In ZellW/LearnPlotting:

knitr::opts_chunk$set(echo = TRUE)

I will show you how to use text data to build word clouds in R. I saved all the AWE Basecamp discussions to a Word file. I then save the Word file as text.

We will require three packages for this: tm, SnowballC, and wordcloud.

First, let’s load the required libraries and read in the data.

library(tm)
library(SnowballC)
library(wordcloud)

jeopQ <- read.csv("../data/Words/BasecampArchive.txt", stringsAsFactors = FALSE)

Now, we will perform a series of operations on the text data to simplify it. First, we need to create a corpus.

jeopCorpus <- Corpus(VectorSource(jeopQ))

Next, we will convert the corpus to a plain text document.

jeopCorpus <- tm_map(jeopCorpus, PlainTextDocument)

Then, we will remove all punctuation and stopwords. Stopwords are commonly used words in the English language such as I, me, my, etc. You can see the full list of stopwords using stopwords('english'). I also selectively removed the and this.

jeopCorpus <- tm_map(jeopCorpus, removePunctuation)
jeopCorpus <- tm_map(jeopCorpus, removeWords, c('october', 'can', 'will', 'post', 'just', 'the', 'this', '2015', stopwords('english')))

Next, we will perform stemming. This means that all the words are converted to their stem (Ex: learning -> learn, walked -> walk, etc.). This will ensure that different forms of the word are converted to the same form and plotted only once in the wordcloud.

jeopCorpus <- tm_map(jeopCorpus, stemDocument)

Now, we will plot the wordcloud.

wordcloud(jeopCorpus, max.words = 100, random.order = FALSE, colors = brewer.pal(5,"Greens"))
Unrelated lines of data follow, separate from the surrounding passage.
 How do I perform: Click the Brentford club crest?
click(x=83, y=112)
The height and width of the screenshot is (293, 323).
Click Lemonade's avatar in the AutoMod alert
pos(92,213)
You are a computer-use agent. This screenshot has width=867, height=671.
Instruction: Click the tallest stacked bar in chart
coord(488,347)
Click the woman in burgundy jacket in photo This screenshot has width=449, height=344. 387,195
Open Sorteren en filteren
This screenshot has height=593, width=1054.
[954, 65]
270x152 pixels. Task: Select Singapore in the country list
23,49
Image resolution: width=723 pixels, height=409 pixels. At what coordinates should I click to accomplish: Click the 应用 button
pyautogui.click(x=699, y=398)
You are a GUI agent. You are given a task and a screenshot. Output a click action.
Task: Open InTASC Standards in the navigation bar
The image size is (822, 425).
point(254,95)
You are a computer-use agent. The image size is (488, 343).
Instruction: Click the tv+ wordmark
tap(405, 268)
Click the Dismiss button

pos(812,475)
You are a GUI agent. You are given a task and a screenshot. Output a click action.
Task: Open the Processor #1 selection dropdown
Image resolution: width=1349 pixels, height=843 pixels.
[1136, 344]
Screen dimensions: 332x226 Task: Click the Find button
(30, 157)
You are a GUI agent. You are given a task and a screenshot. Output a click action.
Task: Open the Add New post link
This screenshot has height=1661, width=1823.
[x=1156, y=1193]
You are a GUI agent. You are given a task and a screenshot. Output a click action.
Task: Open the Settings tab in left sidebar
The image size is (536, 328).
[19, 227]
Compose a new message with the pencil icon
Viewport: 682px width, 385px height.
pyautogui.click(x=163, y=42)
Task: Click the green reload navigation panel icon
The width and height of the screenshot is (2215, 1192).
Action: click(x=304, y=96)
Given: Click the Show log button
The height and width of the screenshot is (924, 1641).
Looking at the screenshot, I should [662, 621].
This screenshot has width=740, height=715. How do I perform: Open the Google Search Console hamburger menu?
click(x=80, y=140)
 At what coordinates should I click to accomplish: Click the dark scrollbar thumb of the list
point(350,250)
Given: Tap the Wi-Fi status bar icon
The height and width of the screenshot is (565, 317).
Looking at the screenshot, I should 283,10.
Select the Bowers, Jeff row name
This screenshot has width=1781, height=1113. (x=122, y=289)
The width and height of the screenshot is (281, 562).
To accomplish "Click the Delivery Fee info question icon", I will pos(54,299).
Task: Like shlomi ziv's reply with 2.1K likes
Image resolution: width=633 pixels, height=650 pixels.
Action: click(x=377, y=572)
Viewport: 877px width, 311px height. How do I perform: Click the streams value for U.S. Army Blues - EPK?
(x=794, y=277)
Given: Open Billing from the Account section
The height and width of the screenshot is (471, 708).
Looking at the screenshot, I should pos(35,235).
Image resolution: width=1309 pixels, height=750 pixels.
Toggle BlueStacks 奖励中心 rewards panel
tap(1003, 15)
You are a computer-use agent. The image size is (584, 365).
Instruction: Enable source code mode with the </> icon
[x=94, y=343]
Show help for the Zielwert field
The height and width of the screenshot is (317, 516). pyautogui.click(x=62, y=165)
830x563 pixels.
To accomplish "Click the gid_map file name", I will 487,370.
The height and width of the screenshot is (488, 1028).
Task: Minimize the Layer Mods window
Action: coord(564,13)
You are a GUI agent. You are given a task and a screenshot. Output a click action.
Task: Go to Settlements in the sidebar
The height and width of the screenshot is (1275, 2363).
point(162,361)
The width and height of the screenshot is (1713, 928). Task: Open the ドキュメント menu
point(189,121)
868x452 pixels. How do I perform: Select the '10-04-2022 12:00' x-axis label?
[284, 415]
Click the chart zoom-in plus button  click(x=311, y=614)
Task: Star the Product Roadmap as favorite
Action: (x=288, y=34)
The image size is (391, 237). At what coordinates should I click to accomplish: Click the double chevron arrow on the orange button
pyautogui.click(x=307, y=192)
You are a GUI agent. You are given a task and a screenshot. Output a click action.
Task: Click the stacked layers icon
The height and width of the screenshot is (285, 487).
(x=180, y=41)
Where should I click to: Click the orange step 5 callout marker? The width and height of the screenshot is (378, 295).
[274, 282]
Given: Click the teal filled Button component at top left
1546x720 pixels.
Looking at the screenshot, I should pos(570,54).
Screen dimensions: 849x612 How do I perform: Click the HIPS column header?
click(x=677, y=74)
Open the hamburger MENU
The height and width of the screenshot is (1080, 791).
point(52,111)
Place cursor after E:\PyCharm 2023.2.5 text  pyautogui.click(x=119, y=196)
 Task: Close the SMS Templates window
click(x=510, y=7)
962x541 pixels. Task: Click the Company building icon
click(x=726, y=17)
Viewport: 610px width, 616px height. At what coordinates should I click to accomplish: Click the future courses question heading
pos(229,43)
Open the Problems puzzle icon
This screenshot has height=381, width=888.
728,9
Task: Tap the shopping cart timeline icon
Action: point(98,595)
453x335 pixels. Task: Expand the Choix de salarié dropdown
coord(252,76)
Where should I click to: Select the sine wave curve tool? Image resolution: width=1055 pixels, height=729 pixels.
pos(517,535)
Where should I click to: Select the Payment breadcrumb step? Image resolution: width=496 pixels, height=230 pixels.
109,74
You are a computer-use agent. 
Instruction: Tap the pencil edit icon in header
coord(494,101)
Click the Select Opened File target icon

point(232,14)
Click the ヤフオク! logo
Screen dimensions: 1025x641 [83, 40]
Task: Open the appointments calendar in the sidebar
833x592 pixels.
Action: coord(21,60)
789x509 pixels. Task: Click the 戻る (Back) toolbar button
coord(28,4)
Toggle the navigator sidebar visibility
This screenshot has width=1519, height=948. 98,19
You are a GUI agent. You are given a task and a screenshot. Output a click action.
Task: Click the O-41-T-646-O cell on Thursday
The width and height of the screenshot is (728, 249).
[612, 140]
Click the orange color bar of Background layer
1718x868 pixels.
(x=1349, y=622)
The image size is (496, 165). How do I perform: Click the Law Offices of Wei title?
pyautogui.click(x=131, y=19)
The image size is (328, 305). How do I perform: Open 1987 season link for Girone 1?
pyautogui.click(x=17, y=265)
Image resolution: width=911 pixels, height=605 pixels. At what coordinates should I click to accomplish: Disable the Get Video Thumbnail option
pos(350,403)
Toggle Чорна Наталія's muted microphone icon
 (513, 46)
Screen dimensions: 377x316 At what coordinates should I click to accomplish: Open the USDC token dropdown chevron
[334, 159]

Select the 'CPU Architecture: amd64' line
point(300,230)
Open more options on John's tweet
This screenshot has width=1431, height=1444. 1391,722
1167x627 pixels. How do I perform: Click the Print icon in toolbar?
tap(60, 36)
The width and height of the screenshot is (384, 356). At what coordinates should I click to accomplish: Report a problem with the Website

There are a few ways to customize it.

scale: This is used to indicate the range of sizes of the words.
max.words and min.freq: These parameters are used to limit the number of words plotted. max.words will plot the specified number of words and discard least frequent terms, whereas, min.freq will discard all terms whose frequency is below the specified value.
random.order: By setting this to FALSE, we make it so that the words with the highest frequency are plotted first. If we don’t set this, it will plot the words in a random order, and the highest frequency words may not necessarily appear in the center.
rot.per: This value determines the fraction of words that are plotted vertically.
colors: The default value is black. If you want to use different colors based on frequency, you can specify a vector of colors, or use one of the pre-defined color palettes. You can find a list here.

There is an even easier way! See here.

The following packages are required for the rquery.wordcloud() function:

tm for text mining
SnowballC for text stemming
wordcloud for generating word cloud images
RCurl and XML packages to download and parse web pages
RColorBrewer for color palettes

If needed, install these packages, before using the function rquery.wordcloud, as follows:

install.packages(c("tm", "SnowballC", "wordcloud", "RColorBrewer", "RCurl", "XML")

library(tm)
library(SnowballC)
library(wordcloud)
library(RCurl)
library(XML)

source('http://www.sthda.com/upload/rquery_wordcloud.r')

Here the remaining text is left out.